Chatting with Dave Sifry

Though he’s also founded a Linux services company and a WiFi startup, serial entrepreneur Dave Sifry is best known for founding Technorati, an early blog search engine company that several months ago reemerged as an advertising network for blogs.

Sifry is still the chair of Technorati, but the 39-year-old left his CEO post last year to begin work on his fourth company, a publisher of customized, on-demand travel guides called Offbeatguides.com. (Users tailor the guides to their needs using an online dashboard, and later receive in either book form or as a PDF.)

To learn more about the San Francisco-based company, whose premise I love, I just chatted with Sifry.

This is a fairly low tech idea, compared with some of your past companies.

You know, the nice thing about a business like this is that you understand right from the start what your cash flow and margins will be. It’s very refreshing! [Laughs.]

Where are you with things? How many employees do you have at this point?

We’re still very small. There are four full-time people and three college interns, but God, I love the beginnings of companies. It’s so much fun. Everyone can sit around the same table and have meetings and get stuff done. And there’s a lot to do to build a very simple, easy-to-use, easy-to-buy travel guide that’s always up to date. It’s a daunting task.

How many people have signed up for your beta?

About 1,000 people are testing it out right now, though whenever we do a major release, every 10 days or so, we let in more people. We have about 4,500 people on the waiting list. When we learn enough and have fixed most of the major bugs, we’ll roll out publicly, hopefully by the end of the year.

The site says that you’ve already compiled information on 30,000 destination cities. How did you decide which ones, and how has that data come together?

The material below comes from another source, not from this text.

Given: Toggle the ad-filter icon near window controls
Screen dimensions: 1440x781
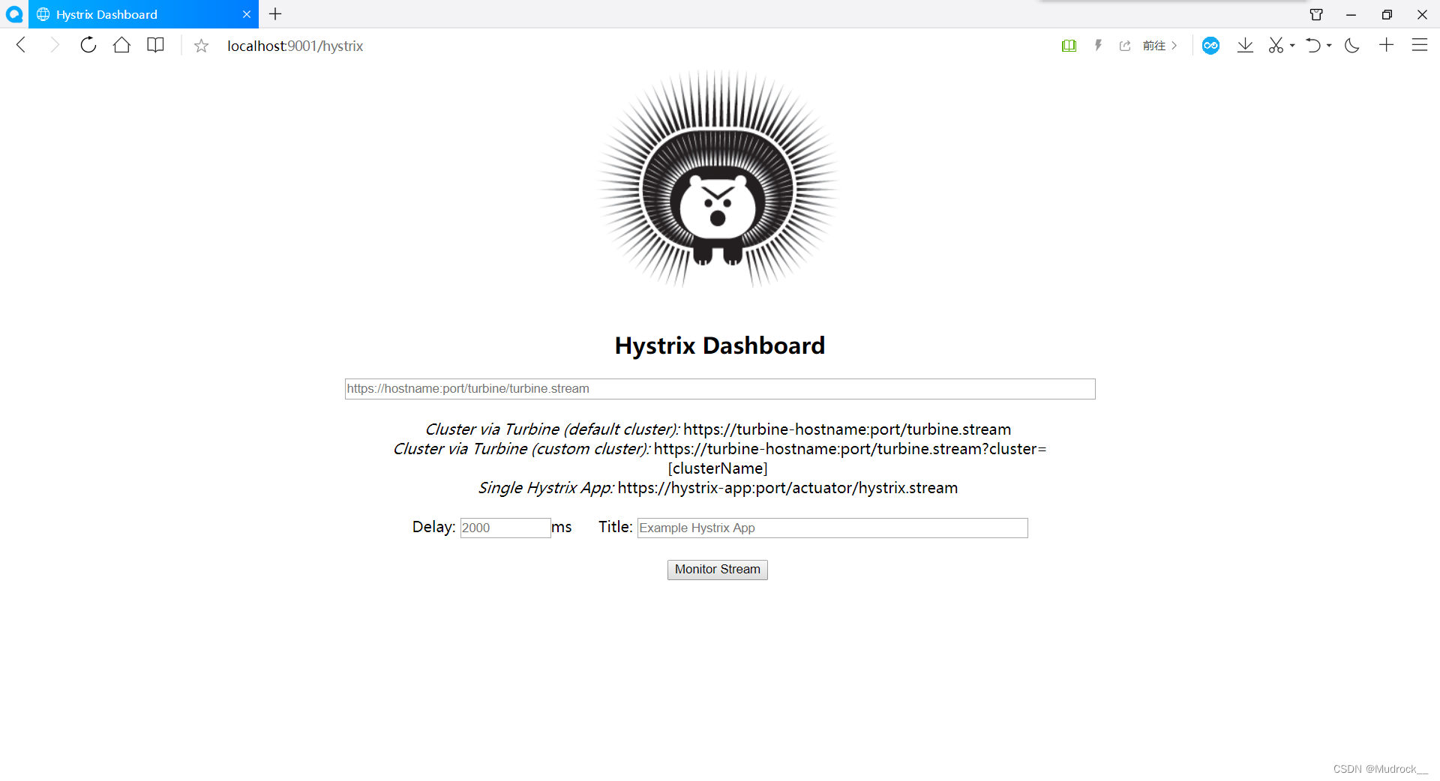Looking at the screenshot, I should (1316, 14).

We chose our first 30,000 destination cities based on their population size, and secondarily on how much information we have from those places. Currently, there are two dozen data sources we’re pulling from, from free stuff, like the CIA factbook and great guides like Wikipedia and Wikitravel, to customized embassy databases. We’re also licensing content from AccuWeather to give you historical data, and we’re working with travel content companies to license content. Not last we have editors and writers, both in-house and outside. Our fourth employee was with Lonely Plaet for five years, so she’s helped us find great travel writers and pull in information from great travel blogs.

And how are you handling copyrighted material?

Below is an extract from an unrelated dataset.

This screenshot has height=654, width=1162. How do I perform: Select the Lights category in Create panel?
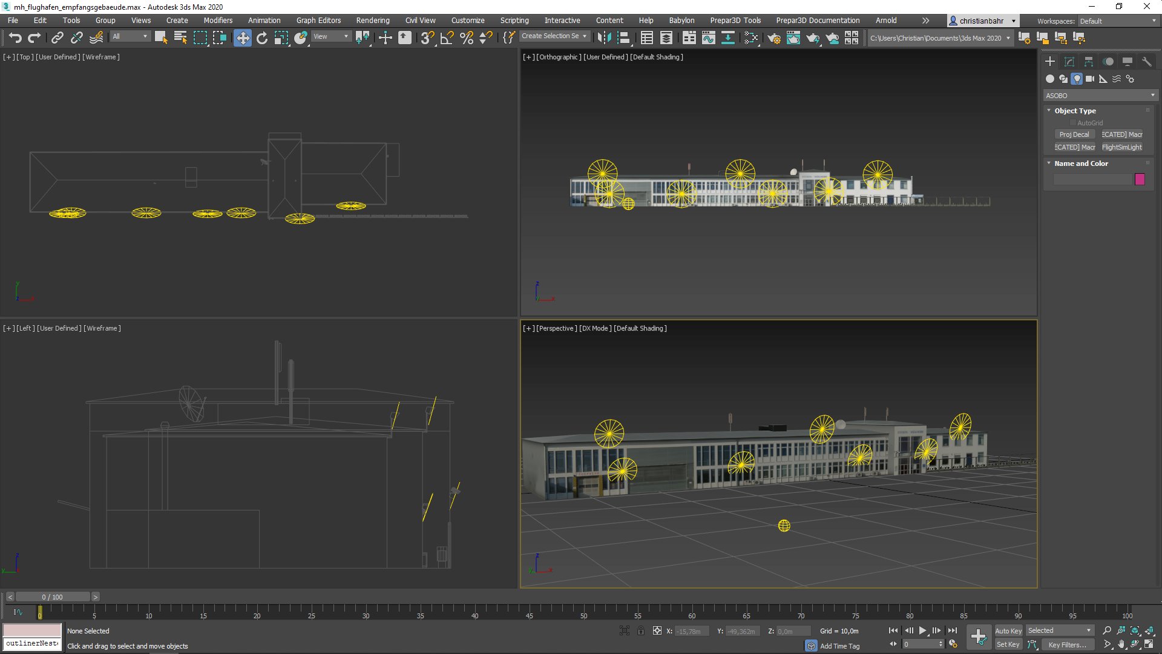pos(1077,79)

We’re very focused on thinking about copyrights and making sure we’re not doing anything illegal. There are lots of bloggers who license their content under Creative Commons licenses, which allow for commercial use as long as we put the bloggers’ names and pictures and links into the guides.

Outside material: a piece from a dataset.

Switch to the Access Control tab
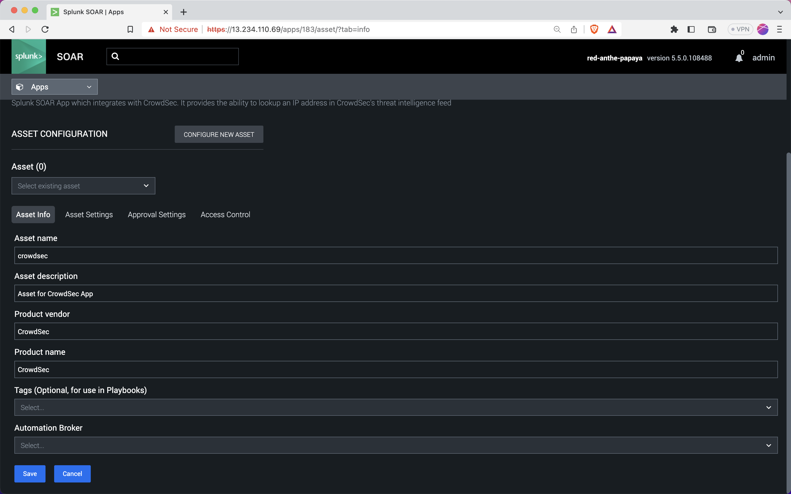Image resolution: width=791 pixels, height=494 pixels. 225,214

How are you handling fulfillment of the guides, and can you give me some idea of what it’s costing you to print them?

We’re outsourcing their fulfillment and delivery. We have a few different printers here in the U.S.; we’re also in negotiations with printers in India and Europe to reduce the delivery costs of people buying outside the U.S.

We don’t disclose how much it costs us, partly because that’s changing all the time. But it’s also not a simple answer. The guides can be as long or as short as you want. If you’re traveling to Wilmington, North Carolina and plan to stay with your mother, you can uncheck all the information about places to stay — because who wants to waste paper? At the same time, you can add additional custom chapters. You can add your flight itinerary of places you want to go while at your destination. Whatever you want can be reformatted and printed into the guide.

Great idea to make these things available on paper and PDF. Did you give that much thought?

So we tried to think about the travel-planning experience. If you’re rushed, you can just do the basics for $9.99 and get a PDF that you can stick on your iPhone or computer and print up and carry with you. If you’re a planner and doing this in advance, you can buy a printed version and the PDF comes with it, and you can add chapters and select and unselect things. Then literally one week before you leave, we lock things down with the printer, so that three days before you leave, you receive a book with information so timely that you know which bands are playing where you are going and which museums will be closed. The price for the books is $24.95 plus shipping.

Aside from your site, where else will people be able to order the guides?

We’re interested in working with partners who can sell them off their sites. There are lots and lots of travel booking sites that might want to add our guides as an accoutrement. We’re in discussions with a bunch of different partners. But right now, they’re only available through us.

Is there an advertising component to your revenue model?

There’s no advertising to start. We’re trying to build trust based on the unbiased nature of what we’re doing. Our business model right now is selling books. If we do go down an advertising route, we’re never going to sell pay-for placements. There will always be a very clear separation of editorial content.

I know you’ve raise seed funding of a few hundred thousand dollars. Will you be announcing a venture round anytime soon?

We took angel money to get things off the ground, but right now, we’re just trying to prove the model and see what happens!